| PROMPT A |
Keep only the lines in the rows below that contain the word "should", and copy each of those lines.

Comment is Free published a shortened version of the following piece today. The comment thread is interesting so it might be worth a visit to check out what the right and left are saying:
Those guys who brought you regime change in Iraq, fake WMD, the fake Iraq-Al Qaeda connection, 4,000 dead GIs, and a trillion dollar war–they’re selling snake oil again.
This time it’s Iran. Not content to allow Iranians to fight their own battles for democracy, the neocon war party is beating the drum for U.S. intervention. Recently Paul Wolfowitz and Charles Krauthammer weighed in on the subject. Their views aren’t unexpected. You’d just have thought they’d allow a decent interval to lapse after Iran’s streets flowed with young blood before they’d inveigle us with their fraudulent vision of events there.
The neocon meme goes like this—the brave Iranians we see on our TV screens and computer monitors aren’t demonstrating about a stolen election. They’ve gone whole hog and become counter-revolutionaries. They want to dump the corrupt, tyrannical system, turn their backs on “radical” Islam, and install a Bush-era Middle East secular democracy. Bush redeemed.

| THE RECORDS |
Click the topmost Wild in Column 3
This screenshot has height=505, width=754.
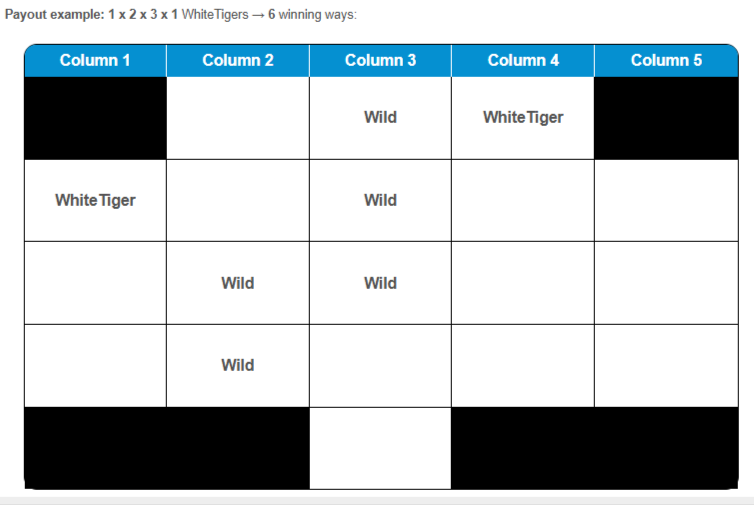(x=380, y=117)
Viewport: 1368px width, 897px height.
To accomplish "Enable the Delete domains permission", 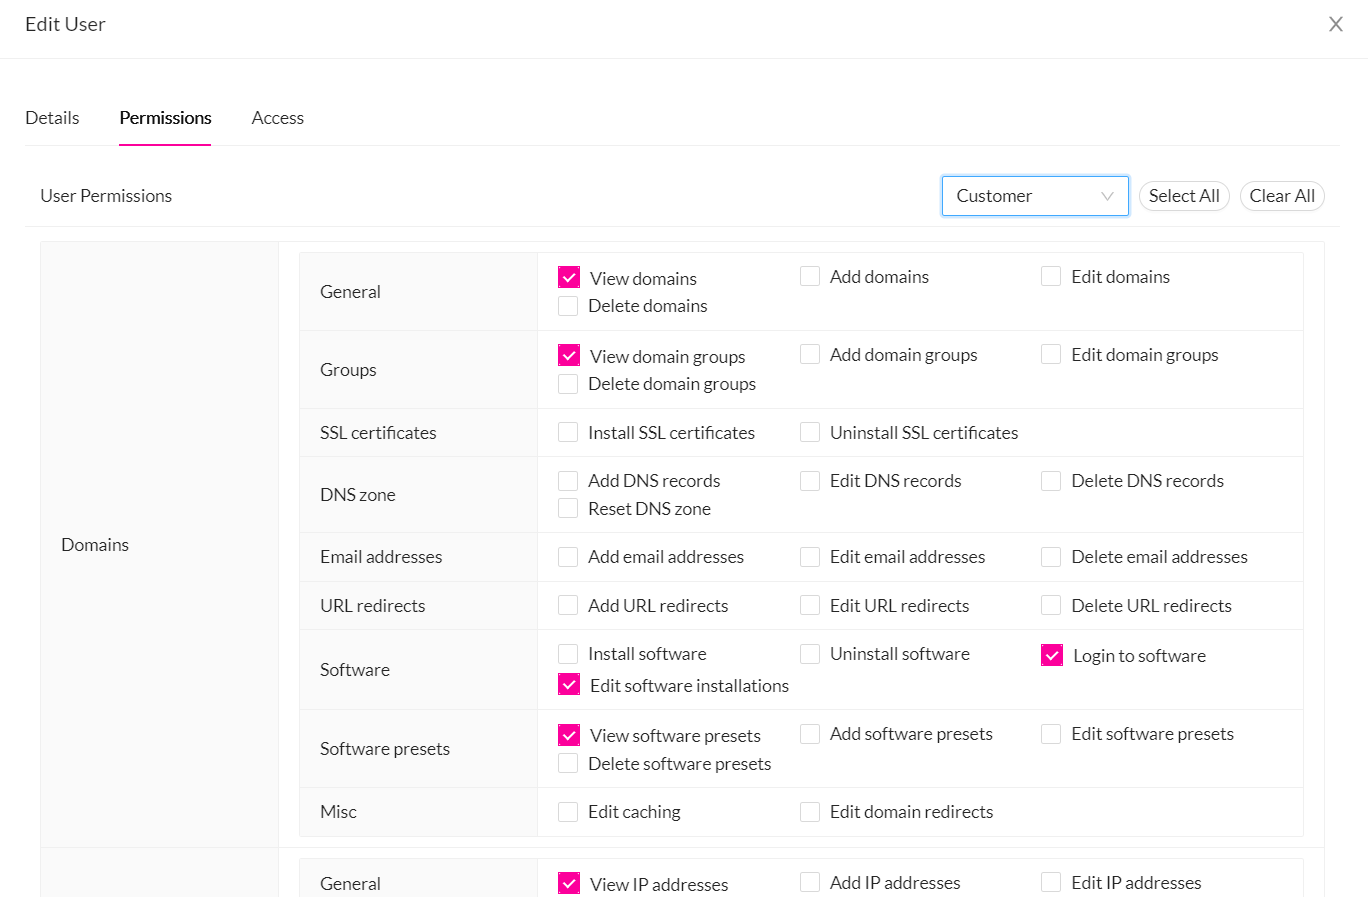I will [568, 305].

* * *

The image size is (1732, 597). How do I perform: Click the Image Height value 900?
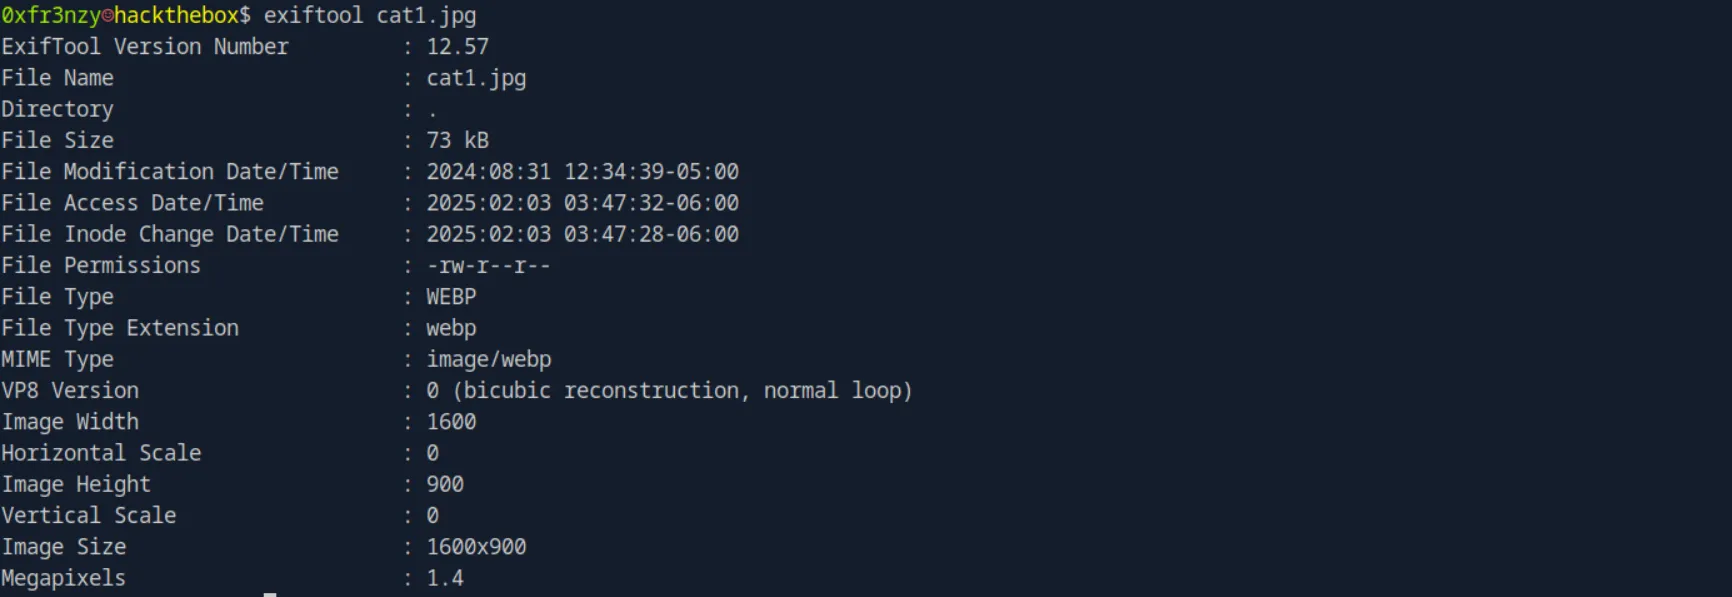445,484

==

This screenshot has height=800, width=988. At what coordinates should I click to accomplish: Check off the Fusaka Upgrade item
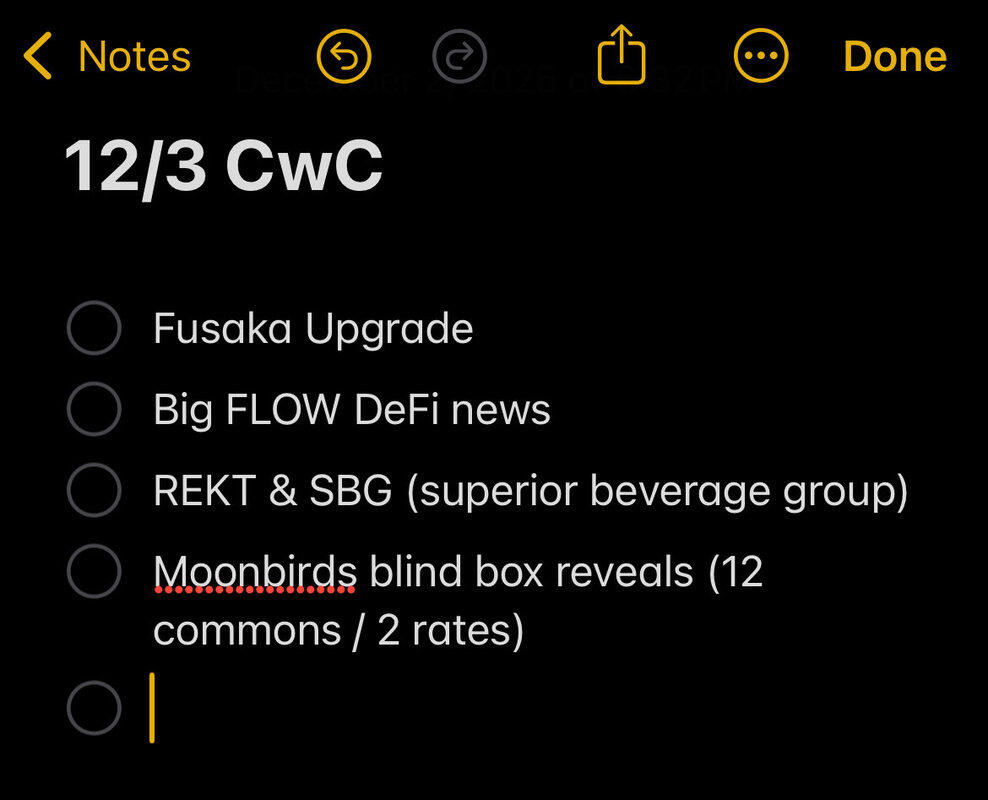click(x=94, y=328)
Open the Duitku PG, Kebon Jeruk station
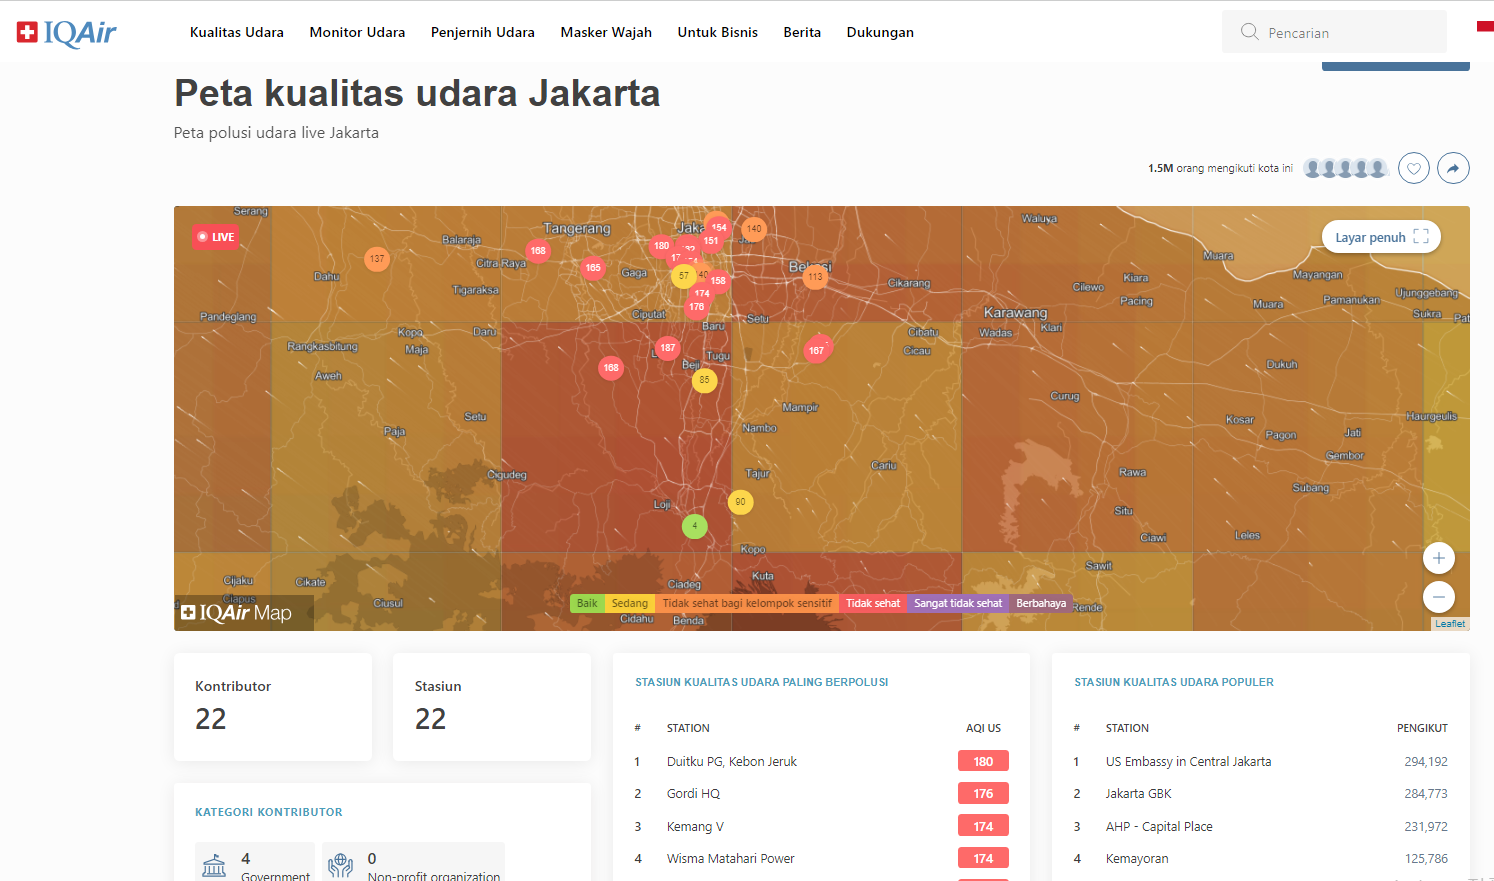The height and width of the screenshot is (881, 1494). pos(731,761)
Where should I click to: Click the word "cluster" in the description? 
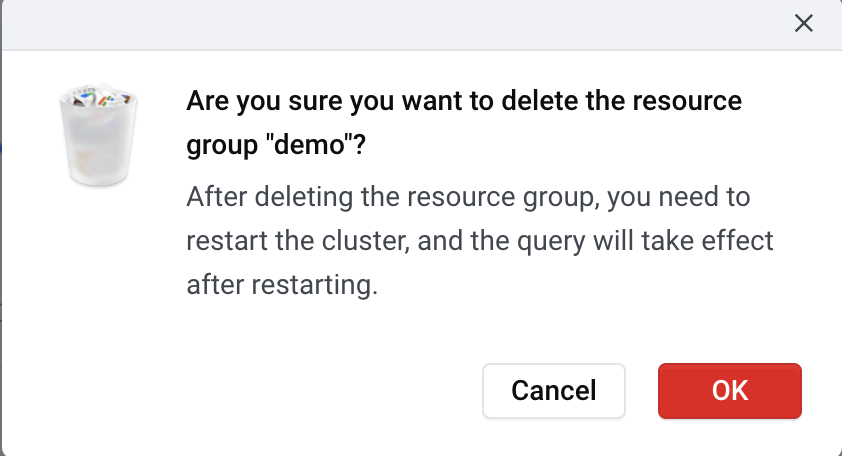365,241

| PROMPT B |
In the piece on neocon calls for U.S. intervention in Iran, which two people are named as having recently weighed in on the subject?

| COMPLETE RESPONSE A |
This screenshot has height=800, width=988. At what coordinates should I click to accomplish: Check off the Fusaka Upgrade item
Where should I click to: Click the word "cluster" in the description? 

| COMPLETE RESPONSE B |
Paul Wolfowitz and Charles Krauthammer.